[RFC 00/11] THP support for zone device pages

Fri Jul 4 13:52:46 UTC 2025

Hi,

On Fri, Mar 07, 2025 at 10:20:30AM +1100, Balbir Singh wrote:
> On 3/7/25 10:08, Matthew Brost wrote:
> > On Thu, Mar 06, 2025 at 03:42:28PM +1100, Balbir Singh wrote:
> > 
> > This is an exciting series to see. As of today, we have just merged this
> > series into the DRM subsystem / Xe [2], which adds very basic SVM
> > support. One of the performance bottlenecks we quickly identified was
> > the lack of THP for device pages—I believe our profiling showed that 96%
> > of the time spent on 2M page GPU faults was within the migrate_vma_*
> > functions. Presumably, this will help significantly.
> > 
> > We will likely attempt to pull this code into GPU SVM / Xe fairly soon.
> > I believe we will encounter a conflict since [2] includes these patches
> > [3] [4], but we should be able to resolve that. These patches might make
> > it into the 6.15 PR — TBD but I can get back to you on that.
> > 
> > I have one question—does this series contain all the required core MM
> > changes for us to give it a try? That is, do I need to include any other
> > code from the list to test this out?
> > 
> 
> Thank you, the patches are built on top of mm-everything-2025-03-04-05-51, which
> includes changes by Alistair to fix fs/dax reference counting and changes
> By Zi Yan (folio split changes), the series builds on top of those, but the
> patches are not dependent on the folio split changes, IIRC
> 
> Please do report bugs/issues that you come across.

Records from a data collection
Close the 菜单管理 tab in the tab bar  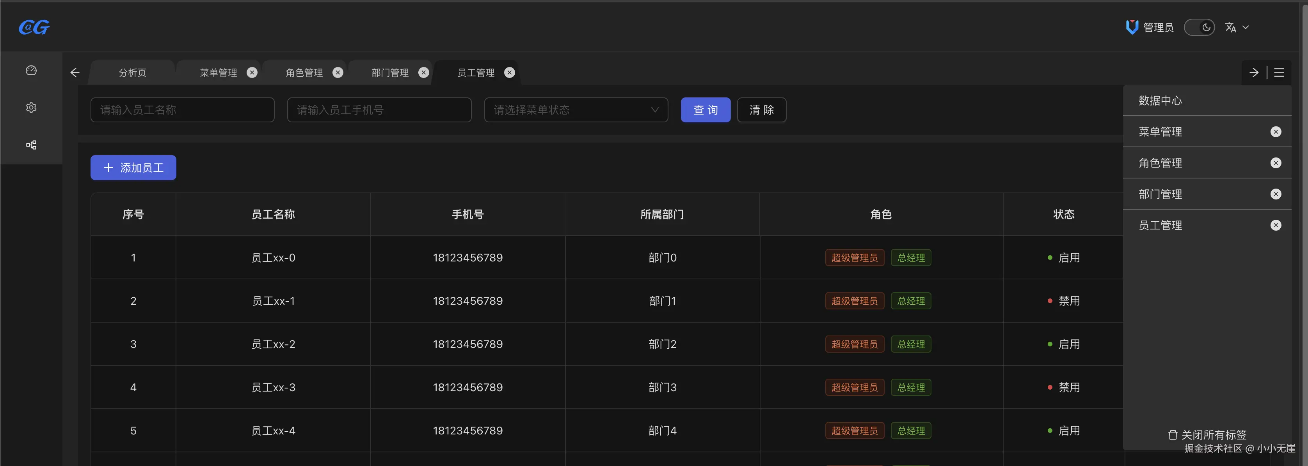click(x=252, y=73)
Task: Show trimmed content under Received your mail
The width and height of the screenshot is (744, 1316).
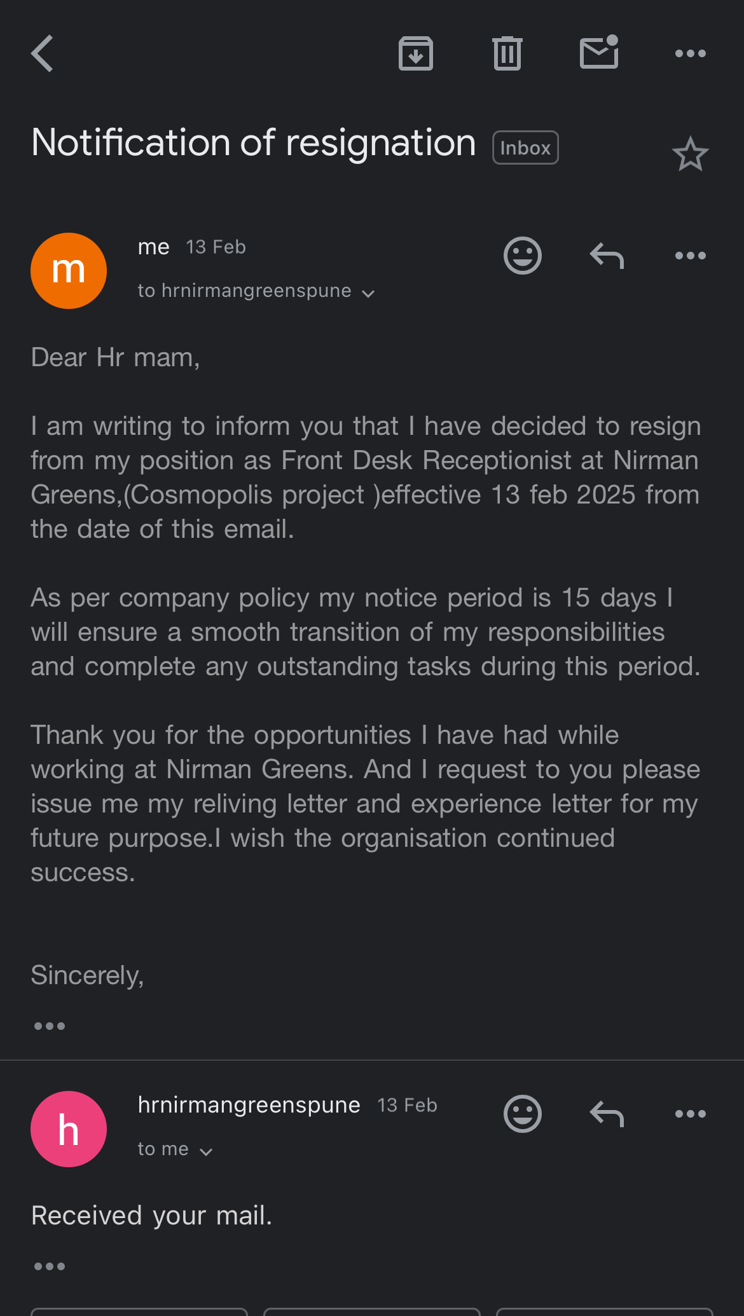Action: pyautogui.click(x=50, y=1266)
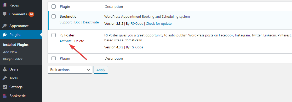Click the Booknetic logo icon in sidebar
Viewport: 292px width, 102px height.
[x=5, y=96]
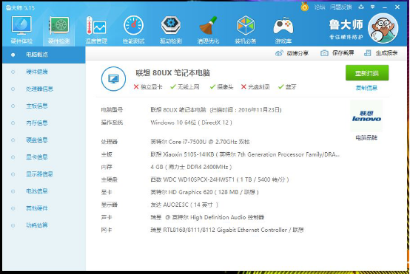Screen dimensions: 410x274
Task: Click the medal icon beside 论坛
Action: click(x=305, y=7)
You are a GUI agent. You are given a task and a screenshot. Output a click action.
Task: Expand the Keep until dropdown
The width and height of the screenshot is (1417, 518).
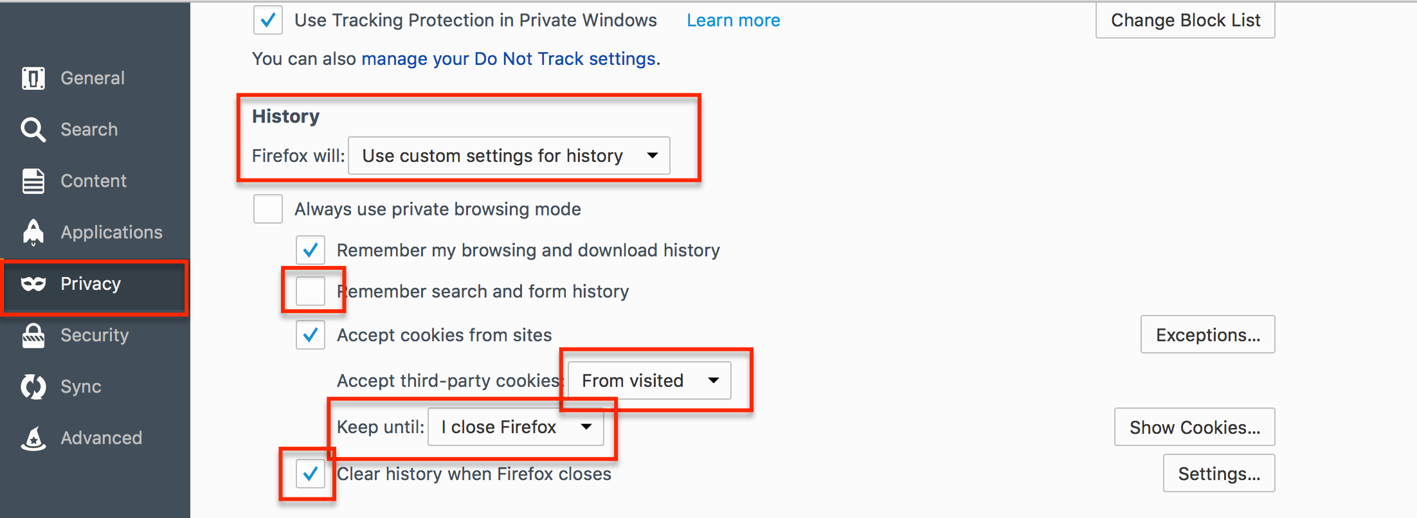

_INSTRUCTIONS TO FOLLOW_
Reproduce, word for word, the entire thread on THP support for zone device pages.

_COMPLETED TASK_
[RFC 00/11] THP support for zone device pages

Fri Jul 4 13:52:46 UTC 2025

Hi,

On Fri, Mar 07, 2025 at 10:20:30AM +1100, Balbir Singh wrote:
> On 3/7/25 10:08, Matthew Brost wrote:
> > On Thu, Mar 06, 2025 at 03:42:28PM +1100, Balbir Singh wrote:
> > 
> > This is an exciting series to see. As of today, we have just merged this
> > series into the DRM subsystem / Xe [2], which adds very basic SVM
> > support. One of the performance bottlenecks we quickly identified was
> > the lack of THP for device pages—I believe our profiling showed that 96%
> > of the time spent on 2M page GPU faults was within the migrate_vma_*
> > functions. Presumably, this will help significantly.
> > 
> > We will likely attempt to pull this code into GPU SVM / Xe fairly soon.
> > I believe we will encounter a conflict since [2] includes these patches
> > [3] [4], but we should be able to resolve that. These patches might make
> > it into the 6.15 PR — TBD but I can get back to you on that.
> > 
> > I have one question—does this series contain all the required core MM
> > changes for us to give it a try? That is, do I need to include any other
> > code from the list to test this out?
> > 
> 
> Thank you, the patches are built on top of mm-everything-2025-03-04-05-51, which
> includes changes by Alistair to fix fs/dax reference counting and changes
> By Zi Yan (folio split changes), the series builds on top of those, but the
> patches are not dependent on the folio split changes, IIRC
> 
> Please do report bugs/issues that you come across.